With a makerspace, creating prototypes for new Inventions and getting them to Market is not as difficult as it once was.

Elizabeth Berry

Since the time of Thomas Edison, invention has been as much about manufacturing and marketing inventions successfully as about having great ideas in the first place.

Some of the most famous inventors in history have developed existing ideas and made them successful. Edison didn't invent electric light, but he did develop the first commercially successful, long-lasting electric light bulb.

In much the same way, Italian inventor Guglielmo Marconican't really be credited with the invention of the radio. Other people, such as German Heinrich Hertz and Englishman Oliver Lodge, had already successfully demonstrated the science behind radio and sent the first radio messages.

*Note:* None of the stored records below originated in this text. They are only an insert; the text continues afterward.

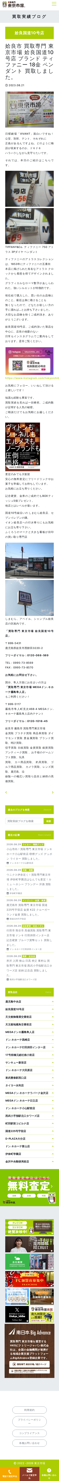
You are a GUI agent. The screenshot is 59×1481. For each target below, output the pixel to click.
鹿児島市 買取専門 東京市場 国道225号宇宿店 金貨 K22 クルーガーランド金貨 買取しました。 (29, 909)
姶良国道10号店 (14, 1009)
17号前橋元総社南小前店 (20, 1054)
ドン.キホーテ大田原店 (18, 1070)
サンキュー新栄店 (15, 1062)
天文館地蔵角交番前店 (18, 1024)
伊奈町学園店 (13, 1153)
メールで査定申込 (29, 1476)
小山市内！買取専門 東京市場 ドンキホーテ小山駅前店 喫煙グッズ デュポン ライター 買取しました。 (29, 853)
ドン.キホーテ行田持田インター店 (25, 1047)
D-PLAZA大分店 (15, 1138)
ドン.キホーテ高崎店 (17, 1039)
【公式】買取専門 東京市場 (13, 4)
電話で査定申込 (9, 1476)
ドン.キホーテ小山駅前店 (20, 1108)
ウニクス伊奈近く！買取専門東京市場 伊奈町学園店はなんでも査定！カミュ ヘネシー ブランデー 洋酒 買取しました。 (29, 881)
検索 (48, 821)
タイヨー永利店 (14, 1085)
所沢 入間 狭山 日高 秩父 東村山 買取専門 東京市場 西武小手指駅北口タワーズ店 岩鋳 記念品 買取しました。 (29, 967)
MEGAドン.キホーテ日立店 (21, 1100)
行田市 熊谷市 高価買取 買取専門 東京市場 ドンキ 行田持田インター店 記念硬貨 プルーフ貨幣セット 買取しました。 (29, 937)
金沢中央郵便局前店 (17, 1161)
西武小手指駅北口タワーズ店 (22, 1115)
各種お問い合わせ (49, 1476)
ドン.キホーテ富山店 (17, 1146)
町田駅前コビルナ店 (17, 1123)
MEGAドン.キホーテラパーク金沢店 (26, 1093)
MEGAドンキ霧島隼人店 (19, 1032)
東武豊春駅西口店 (15, 1077)
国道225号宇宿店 (15, 1131)
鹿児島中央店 (13, 1001)
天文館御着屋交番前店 (18, 1016)
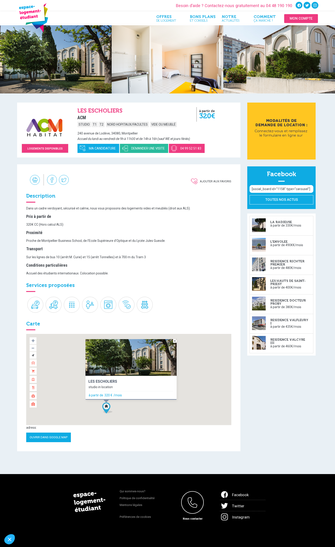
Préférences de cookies (135, 517)
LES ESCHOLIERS (102, 381)
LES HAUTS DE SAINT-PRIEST (288, 282)
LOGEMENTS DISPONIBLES (45, 148)
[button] (107, 408)
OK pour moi (84, 524)
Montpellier (130, 133)
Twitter (238, 506)
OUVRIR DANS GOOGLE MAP (48, 437)
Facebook (240, 495)
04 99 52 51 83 (190, 148)
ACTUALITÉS (231, 19)
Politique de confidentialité (137, 498)
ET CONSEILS (202, 19)
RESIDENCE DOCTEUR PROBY (288, 302)
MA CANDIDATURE (102, 148)
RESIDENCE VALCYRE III (287, 341)
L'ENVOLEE (279, 242)
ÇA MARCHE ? (265, 19)
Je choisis (52, 524)
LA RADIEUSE (281, 222)
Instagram (241, 517)
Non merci (20, 524)
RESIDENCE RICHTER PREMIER (287, 262)
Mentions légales (131, 505)
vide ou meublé (163, 124)
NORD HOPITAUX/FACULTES (127, 124)
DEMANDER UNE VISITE (148, 148)
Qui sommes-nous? (132, 491)
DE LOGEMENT (166, 19)
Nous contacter (193, 518)
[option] (56, 59)
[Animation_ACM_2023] (281, 131)
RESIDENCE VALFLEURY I (289, 321)
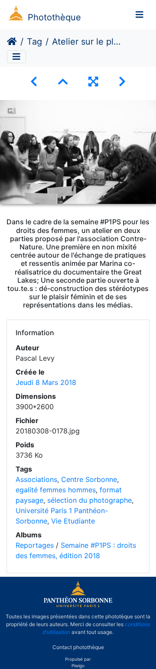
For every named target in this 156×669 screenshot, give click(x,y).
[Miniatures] (63, 81)
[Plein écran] (93, 81)
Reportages (35, 545)
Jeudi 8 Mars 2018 (46, 382)
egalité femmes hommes (56, 489)
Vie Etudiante (73, 521)
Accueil (12, 41)
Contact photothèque (78, 646)
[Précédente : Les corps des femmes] (34, 81)
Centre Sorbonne (89, 479)
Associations (36, 479)
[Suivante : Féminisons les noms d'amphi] (122, 81)
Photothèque (54, 17)
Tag (34, 41)
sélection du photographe (89, 500)
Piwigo (78, 665)
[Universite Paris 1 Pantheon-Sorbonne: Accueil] (78, 605)
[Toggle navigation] (139, 14)
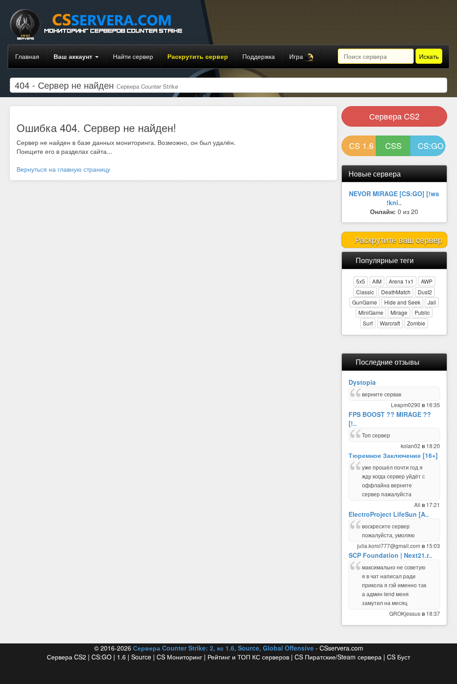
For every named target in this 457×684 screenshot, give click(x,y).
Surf (368, 323)
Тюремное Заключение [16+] (393, 455)
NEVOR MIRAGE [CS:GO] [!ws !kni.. (394, 198)
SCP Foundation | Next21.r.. (390, 555)
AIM (377, 281)
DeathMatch (396, 292)
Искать (429, 56)
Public (422, 312)
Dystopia (362, 382)
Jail (432, 302)
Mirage (399, 312)
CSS (393, 145)
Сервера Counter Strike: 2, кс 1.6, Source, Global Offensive (223, 647)
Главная (27, 56)
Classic (365, 292)
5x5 (360, 281)
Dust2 (425, 292)
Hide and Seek (402, 302)
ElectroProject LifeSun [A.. (389, 514)
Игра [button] (297, 56)
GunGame (364, 302)
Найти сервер (133, 56)
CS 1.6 (361, 145)
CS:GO (431, 145)
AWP (426, 281)
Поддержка (258, 56)
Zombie (416, 323)
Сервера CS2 (394, 116)
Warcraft (390, 323)
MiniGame (370, 312)
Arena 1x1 (401, 281)
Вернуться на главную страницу (63, 169)
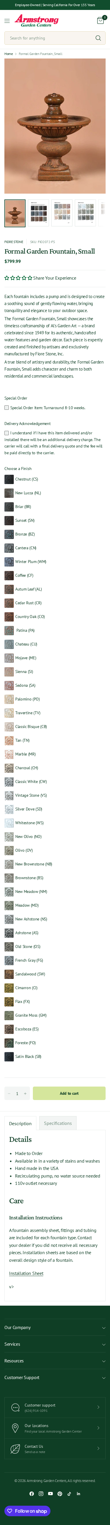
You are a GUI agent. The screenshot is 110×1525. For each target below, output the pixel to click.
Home (8, 54)
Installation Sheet (26, 1273)
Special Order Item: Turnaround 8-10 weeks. (47, 407)
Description (20, 1123)
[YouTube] (50, 1493)
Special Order (15, 398)
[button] (18, 278)
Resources (14, 1361)
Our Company (17, 1327)
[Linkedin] (78, 1493)
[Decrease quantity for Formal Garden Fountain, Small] (9, 1093)
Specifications (58, 1123)
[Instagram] (41, 1493)
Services (12, 1344)
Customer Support (21, 1377)
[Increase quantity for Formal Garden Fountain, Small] (25, 1093)
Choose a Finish (17, 468)
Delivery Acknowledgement (27, 423)
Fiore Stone (13, 242)
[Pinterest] (60, 1493)
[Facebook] (31, 1493)
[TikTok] (69, 1493)
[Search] (98, 38)
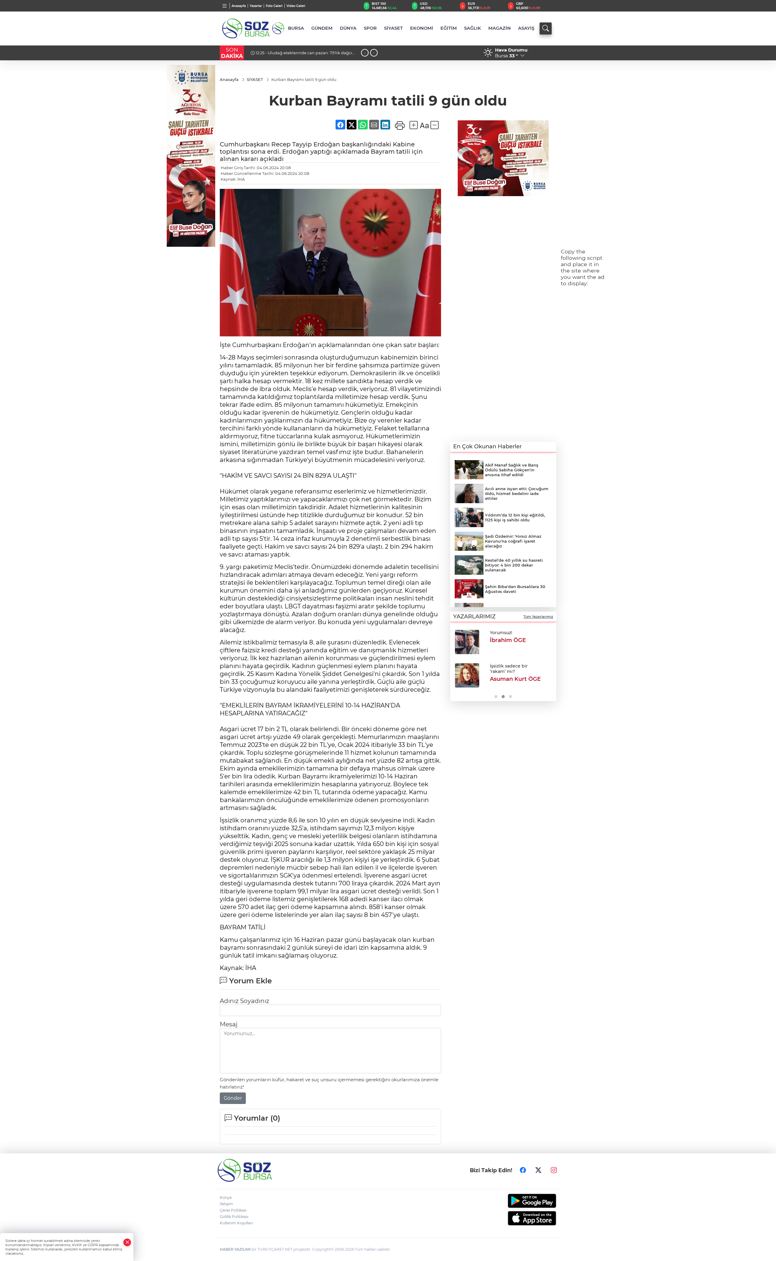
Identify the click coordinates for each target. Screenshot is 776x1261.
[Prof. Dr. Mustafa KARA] (467, 675)
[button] (457, 663)
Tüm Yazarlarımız (538, 616)
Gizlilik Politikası (234, 1216)
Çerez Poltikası (233, 1210)
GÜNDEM (322, 28)
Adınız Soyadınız (244, 1001)
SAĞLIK (472, 28)
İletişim (226, 1204)
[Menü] (225, 6)
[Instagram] (554, 1170)
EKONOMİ (421, 28)
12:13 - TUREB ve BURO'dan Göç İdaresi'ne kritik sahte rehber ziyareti (305, 55)
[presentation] (365, 53)
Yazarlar (256, 6)
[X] (538, 1170)
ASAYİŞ (526, 28)
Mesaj (228, 1024)
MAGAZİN (499, 28)
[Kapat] (127, 1242)
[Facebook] (523, 1170)
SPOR (370, 28)
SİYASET (393, 28)
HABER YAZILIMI (235, 1249)
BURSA (296, 28)
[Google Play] (517, 1201)
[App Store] (517, 1218)
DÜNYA (348, 28)
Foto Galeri (274, 6)
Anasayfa (239, 6)
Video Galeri (295, 6)
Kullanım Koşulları (236, 1223)
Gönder (233, 1098)
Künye (226, 1197)
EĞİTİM (448, 28)
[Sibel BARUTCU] (467, 642)
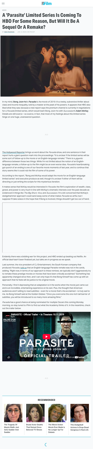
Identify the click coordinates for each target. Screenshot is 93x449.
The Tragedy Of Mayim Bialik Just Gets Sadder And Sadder (11, 428)
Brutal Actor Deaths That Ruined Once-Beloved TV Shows (34, 427)
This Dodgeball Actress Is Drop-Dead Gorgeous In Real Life (79, 427)
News (4, 10)
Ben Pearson (9, 32)
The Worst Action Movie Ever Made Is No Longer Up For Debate (56, 428)
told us (23, 267)
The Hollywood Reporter (13, 152)
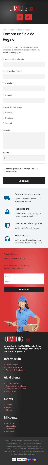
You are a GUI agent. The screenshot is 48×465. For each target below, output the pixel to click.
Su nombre (8, 83)
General (8, 123)
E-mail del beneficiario (13, 71)
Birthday (8, 112)
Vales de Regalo (24, 30)
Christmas (9, 118)
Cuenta (12, 30)
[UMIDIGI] (24, 8)
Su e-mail (8, 95)
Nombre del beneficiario (14, 59)
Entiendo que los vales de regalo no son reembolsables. (21, 170)
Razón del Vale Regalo (13, 107)
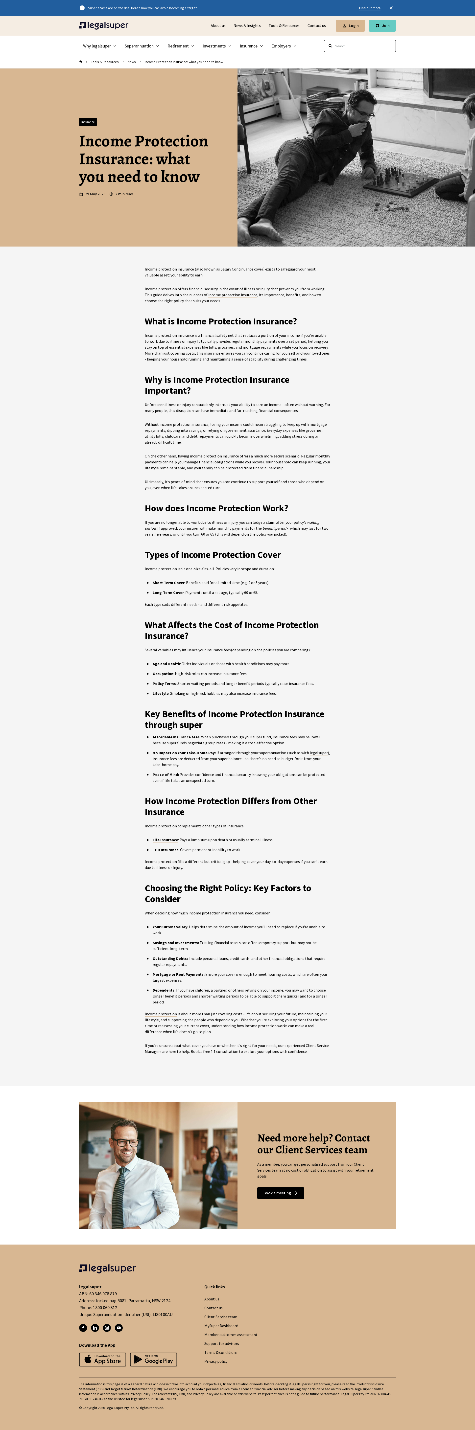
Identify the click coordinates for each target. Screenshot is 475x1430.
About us (218, 25)
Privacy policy (215, 1361)
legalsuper (319, 752)
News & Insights (247, 25)
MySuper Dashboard (221, 1325)
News (132, 62)
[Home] (104, 26)
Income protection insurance (169, 335)
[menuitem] (100, 46)
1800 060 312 (105, 1307)
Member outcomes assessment (231, 1334)
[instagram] (107, 1328)
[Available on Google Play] (102, 1360)
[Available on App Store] (153, 1360)
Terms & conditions (221, 1352)
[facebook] (83, 1328)
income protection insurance (232, 295)
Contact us (317, 25)
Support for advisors (221, 1343)
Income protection (161, 1014)
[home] (80, 61)
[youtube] (119, 1328)
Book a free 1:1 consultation (214, 1051)
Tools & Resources (284, 25)
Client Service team (220, 1317)
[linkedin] (95, 1328)
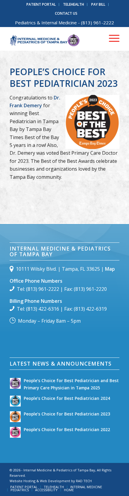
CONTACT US (66, 13)
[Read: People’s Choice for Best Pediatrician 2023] (15, 416)
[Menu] (111, 39)
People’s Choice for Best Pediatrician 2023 (64, 77)
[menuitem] (41, 4)
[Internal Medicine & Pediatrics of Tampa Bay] (53, 39)
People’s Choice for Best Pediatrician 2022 (67, 429)
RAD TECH (84, 481)
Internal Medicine (59, 23)
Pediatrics (25, 23)
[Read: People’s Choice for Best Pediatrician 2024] (15, 401)
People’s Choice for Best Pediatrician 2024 (67, 398)
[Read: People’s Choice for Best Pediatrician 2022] (15, 432)
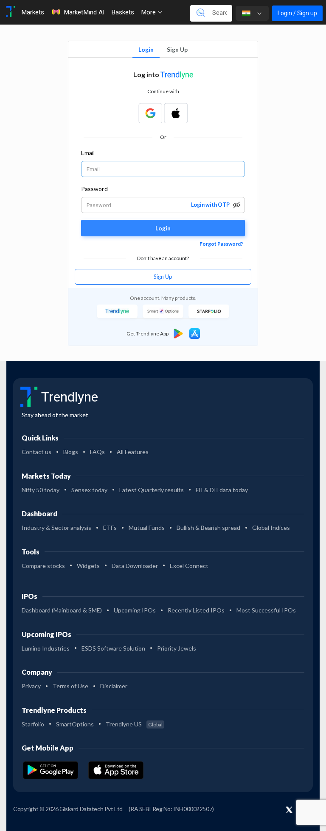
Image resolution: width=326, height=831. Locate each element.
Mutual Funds (147, 527)
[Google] (150, 113)
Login (146, 49)
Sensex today (89, 489)
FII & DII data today (222, 489)
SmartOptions (75, 724)
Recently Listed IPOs (196, 610)
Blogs (70, 451)
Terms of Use (70, 686)
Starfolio (33, 724)
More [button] (149, 12)
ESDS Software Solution (113, 648)
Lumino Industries (46, 648)
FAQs (97, 451)
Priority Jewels (176, 648)
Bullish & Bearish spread (208, 527)
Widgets (88, 565)
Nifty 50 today (40, 489)
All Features (133, 451)
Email (88, 152)
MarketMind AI (84, 12)
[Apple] (175, 113)
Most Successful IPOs (266, 610)
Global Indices (271, 527)
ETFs (110, 527)
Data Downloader (135, 565)
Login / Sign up (297, 13)
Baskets (122, 12)
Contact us (36, 451)
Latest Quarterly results (151, 489)
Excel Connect (189, 565)
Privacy (31, 686)
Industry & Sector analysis (56, 527)
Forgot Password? (221, 244)
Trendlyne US (134, 724)
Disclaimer (113, 686)
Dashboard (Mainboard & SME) (62, 610)
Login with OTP (210, 205)
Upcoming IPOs (135, 610)
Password (94, 188)
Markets (32, 12)
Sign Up (177, 49)
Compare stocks (43, 565)
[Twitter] (289, 810)
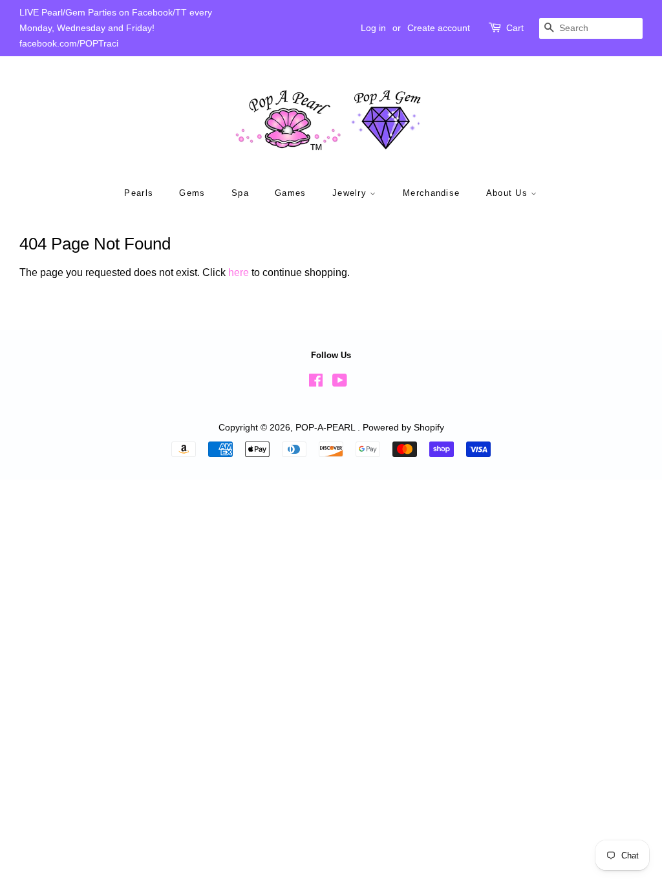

What Marconi did was to turn radio into a much more practical technology and sell it to the world through bold and daring demonstrations.

Successful inventions often have to dislodge existing ones, both from our minds (which often find it hard to imagine new ways of doing things) and from their hold on the marketplace (which they may have dominated for years or decades).

In the past it was difficult and expensive for an individual to create the prototype and then launch a new invention.  Thus, such activities remained largely the province of giant corporations with the expensive tools and space to build.  Our modern technology and the Internet today have changed all that.  And now with makerspaces to bring these expensive tools and latest technology together in a collaborative diverse environment we have the potential of a fast track the world has never seen for new inventions and technology.

Makerspaces Do Not Replace Manufacturing Companies

In conclusion, it is important to note that while makerspaces can spawn new inventions and technology, they are not in competition with manufacturing firms.  Makerspaces are not there to mass-produce items.  Makerspace are there to create one-of-kind things—as art or as prototypes to be produced in a manufacturing environment elsewhere.  A makerspace could not afford to allow one or two of its members to tie up use of their shared tools and technology for the ongoing mass production of one product.  If a maker invents something, they must approach a manufacturer to mass-produce it.